We mentioned the San Jose-based Spymedia before, when it emerged as the cleanest company of eight we looked at during a conference a few months ago. It is run by 23-year-old President Bryan Quinn. He and a few others have bootstrapped the company so far (they haven’t taken venture backing yet), though Bryan suggested in a phone call yesterday that the company may be ready to raise venture capital — to stay out in front.

SpyMedia started by helping photographers, both amateur and professional, license their photos online. Today it gives buyers the ability to register a “bounty” call — an offer, for example, to pay someone $10 to go out and take a photo of the old place in Brooklyn where they used to live. Another company, NowPublic says it is moving toward this sort of model, but hasn’t released its product yet.
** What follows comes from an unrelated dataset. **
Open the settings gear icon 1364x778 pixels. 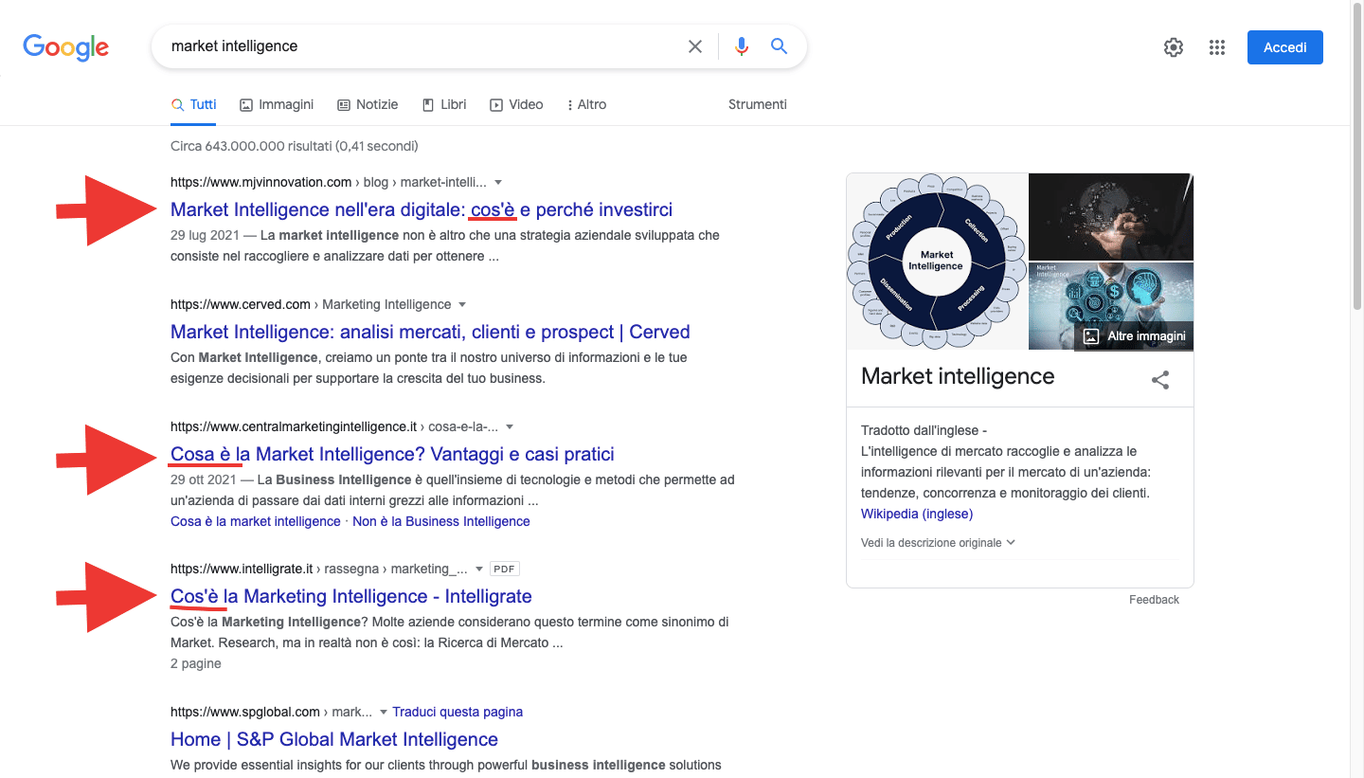1174,47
Spymedia has introduced a lot of new features. It lets buyers and sellers talk back and forth about terms before finishing a transaction. It makes money by charging 35 percent of all photo sales — so the company has a business model aside from ads, unlike most other new Internet companies.
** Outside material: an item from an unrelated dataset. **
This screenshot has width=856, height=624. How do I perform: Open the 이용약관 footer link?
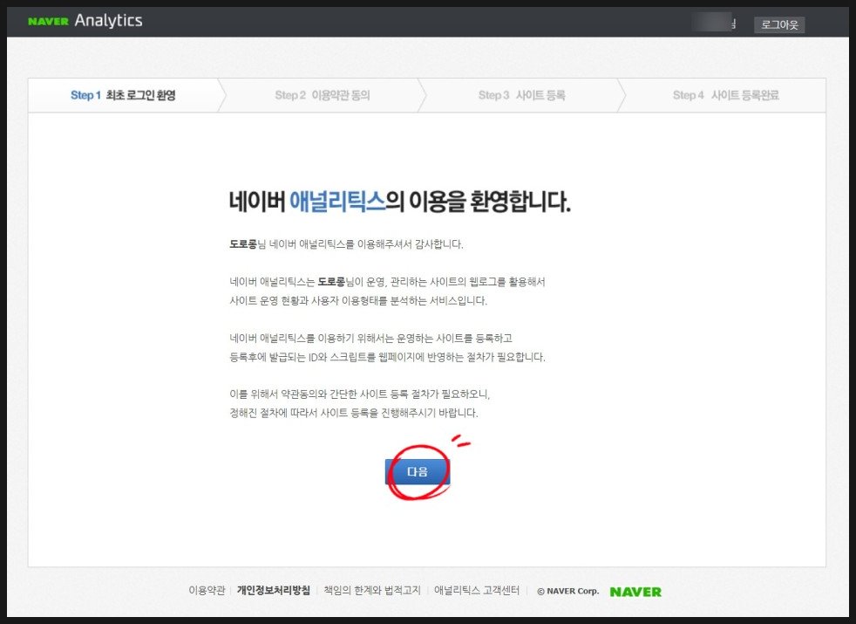[x=207, y=591]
It has the latest Web 2.0 doodads, letting people mark photos as their favorites, and then inserting them in a slideshow, called a “SpyStream” which they then can post at their profile pages at social networking company MySpace or elsewhere. As you add photos to your favorites at SpyMedia, your slideshow widget at those other sites updates automatically (Sidenote: Almost every start-up we talk with seems to be building tools compatible with MySpace right now. You probably knew that, but this trend is taking on phenomenal proportions.) You can email photos to your friends. You control all these actions from your home page tab (click on image to enlarge).

It serves both small-time bloggers, who can look for a photo by publishing a public bounty, so that any photographer can fulfill the assignment; and large media companies, so that newspaper companies can issue a private bounty, submitting an assignment to a select group of pre-chosen “tagged” professional photographers.

We like this company’s features. The next step is to see whether it makes any serious traction in photo sales. It provides a useful service, and we so no reason why SpyMedia can’t succeed.